Leading indicators however point to a strong performance of the Kenyan economy in the first quarter of 2022, supported by robust activity in construction, information and communication, wholesale and retail trade, transport and storage, and manufacturing.

“The economy is expected to remain resilient supported by recovery in agriculture and continued strong performance of the services sector despite the downside risks to global growth in 2022,” Njoroge said.

Three surveys conducted ahead of the MPC meeting — Private Sector Market Perceptions Survey, CEOs Survey, and the Survey of Hotels — revealed continued optimism about business activity, employment, and economic growth prospects for 2022.

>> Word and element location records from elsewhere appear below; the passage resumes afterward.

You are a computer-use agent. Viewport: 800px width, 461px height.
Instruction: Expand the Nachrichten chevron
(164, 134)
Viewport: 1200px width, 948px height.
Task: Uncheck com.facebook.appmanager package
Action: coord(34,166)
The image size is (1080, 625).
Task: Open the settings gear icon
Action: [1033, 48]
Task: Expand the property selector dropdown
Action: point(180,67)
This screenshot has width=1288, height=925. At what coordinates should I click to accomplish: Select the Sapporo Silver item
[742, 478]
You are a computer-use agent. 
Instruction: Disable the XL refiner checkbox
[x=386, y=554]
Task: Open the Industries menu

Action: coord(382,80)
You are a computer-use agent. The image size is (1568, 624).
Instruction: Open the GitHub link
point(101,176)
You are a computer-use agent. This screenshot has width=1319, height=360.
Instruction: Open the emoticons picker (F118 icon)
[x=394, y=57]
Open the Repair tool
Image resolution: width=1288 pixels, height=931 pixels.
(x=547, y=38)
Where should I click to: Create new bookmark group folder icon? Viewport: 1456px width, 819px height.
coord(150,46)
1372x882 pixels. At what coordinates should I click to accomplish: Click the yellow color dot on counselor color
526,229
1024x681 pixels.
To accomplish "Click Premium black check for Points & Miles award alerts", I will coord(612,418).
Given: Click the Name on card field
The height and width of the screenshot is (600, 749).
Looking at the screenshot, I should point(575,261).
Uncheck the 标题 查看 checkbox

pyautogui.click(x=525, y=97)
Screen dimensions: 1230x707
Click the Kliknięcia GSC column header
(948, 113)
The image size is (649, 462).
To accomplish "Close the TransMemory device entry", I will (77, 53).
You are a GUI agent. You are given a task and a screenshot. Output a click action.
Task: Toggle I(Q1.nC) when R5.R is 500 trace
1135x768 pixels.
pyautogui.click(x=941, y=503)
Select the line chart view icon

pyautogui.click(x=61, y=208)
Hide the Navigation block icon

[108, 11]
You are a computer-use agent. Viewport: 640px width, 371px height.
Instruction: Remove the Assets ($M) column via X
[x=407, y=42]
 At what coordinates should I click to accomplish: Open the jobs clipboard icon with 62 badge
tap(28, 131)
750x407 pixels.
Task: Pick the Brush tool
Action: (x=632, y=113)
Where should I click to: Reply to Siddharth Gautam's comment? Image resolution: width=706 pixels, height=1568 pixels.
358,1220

The banking sector also remains stable and resilient, with strong liquidity and capital adequacy ratios, CBK noted, as the ratio of gross non-performing loans to gross loans stood at 14.0 per cent in February 2022, compared to 13.1 per cent in December 2021.

The committee noted the steady implementation of the FY2021/22 government budget, particularly the strong revenue performance to February 2022, reflecting enhanced tax collection efforts and increased economic activity following the easing of Covid-19 containment measures.

The continued execution of the Economic Stimulus Programme and the Economic Recovery Strategy were also noted, expected to support the economy and cushion the most vulnerable.

“The committee concluded that the current accommodative monetary policy stance remains appropriate, and therefore decided to retain the Central Bank Rate at 7.00 percent,” Njoroge said.